Given large collections of data, how can we extract useful knowledge from it? How can we
find regularities, anomalies, and events efficiently? With the advance of science and
technology, we are witnessing an explosion in both the amount and complexity of data,
constantly being generated. Today, interpreting this huge volume of data and extracting
descriptive, predictive, and commercially or medically useful information from it is a big
challenge.
In this talk, I will describe how we exploit graph mining techniques for large data analytics
with applications on diverse real graphs ranging from social and information graphs like
Twitter and YouTube to communication graphs.

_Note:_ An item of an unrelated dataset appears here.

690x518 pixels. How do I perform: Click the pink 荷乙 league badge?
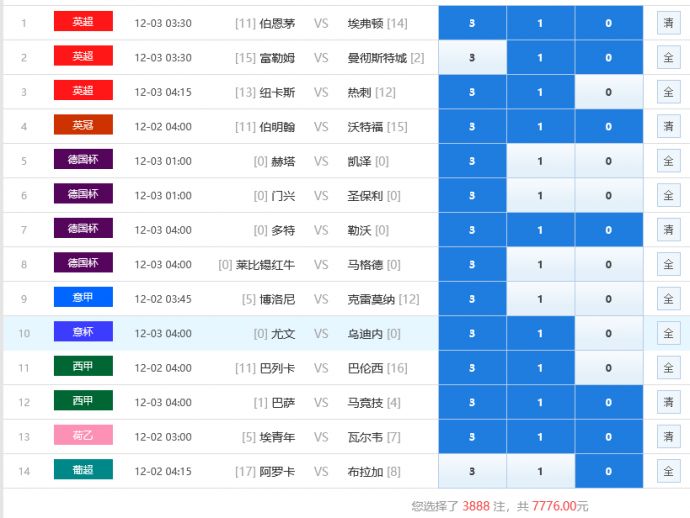(x=83, y=436)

Our contributions follow three main tracks:
(1) graph pattern mining and generators, focusing on identifying regularities in the
formation and evolution of real graphs, and building generative models that can mimic the
properties that real graphs exhibit; (2) graph anomaly detection, exploiting the discovered
patterns as well as various compression techniques to spot irregularities and
discontinuities in complex graphs that grow over time; and (3) scalable graph mining
algorithms, focusing on developing a breadth of fast algorithms and tools that provide the
means for massive graph analytics, including anomaly detection, nearest-neighbor search,
community detection, as well as visualization and sensemaking.

BIO
Leman Akoglu is a Ph.D. candidate in the Computer Science Department at Carnegie
Mellon University, advised by Christos Faloutsos. She received her B.S. at Bilkent
University in 2007. She won 2 best paper awards and published several refereed articles
in major data mining venues. Her research focuses on large-scale data analytics, with an
emphasis on anomaly and event detection in large, time-varying graphs using scalable
algorithms and tools.